Iodine-125 labelled alpha-latrotoxin from the venom of Central Asia black widow spider Latrodectus mactans tredecimguttatus binds specifically to the bovine brain membrane receptor producing a stable slowly dissociating complex with Kd = 1.6 x 10(-10) M and Bmax = 0.5 pmol/mg protein. Treatment of the complex with alkaline high-salt buffer induces reversible dissociation of the bound toxin. The antitoxin polyclonal antibody does not increase the dissociation rate of the bound toxin. Wheat germ lectin as well as concanavalin A inhibit the toxin binding to the membrane receptor. The receptor is solubilized with ionic and non-ionic detergents, and methods of latrotoxin binding assay are developed. The solubilized receptor is shown to retain high affinity to toxin, its binding activity being stable but critically dependent on the presence of calcium ions. Chromatographic properties of the receptor suggest its glycoprotein nature.

[Study of the receptor for black widow spider neurotoxin. II. Isolation and characteristics of the receptor from bovine brain membranes]. / Issledovanie retseptora neirotoksina pauka karakurta. II. Vydelenie i kharakteristika reteseptora iz membran mozga byka.

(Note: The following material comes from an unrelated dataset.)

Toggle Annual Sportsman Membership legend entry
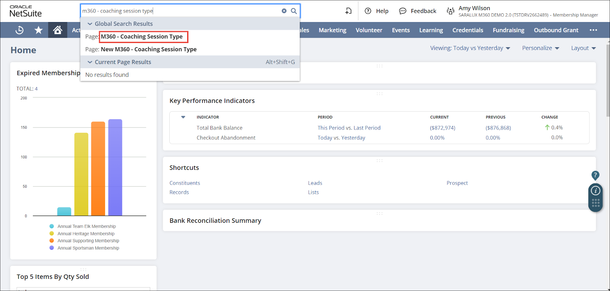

Biospecific sorbents for isolation of the latrotoxin receptor have been obtained and studied. Binding of the receptor components solubilized from the bovine cerebral cortex membrane to the immobilized toxin critically depends on the presence of calcium ions and the solution ionic strength. The procedure for semipreparative isolation of the highly active receptor preparation with Kd = 9 x 10(-10) M and Bmax = 0.9 nmol/mg has been developed. Binding activity of the isolated receptor is inhibited by heating as well as by proteases and denaturing agents. According to electrophoretic analysis in the presence of SDS the receptor complex contains protein components of molecular mass 200, 160, 79, 43 kDa, the former two being glycoproteins.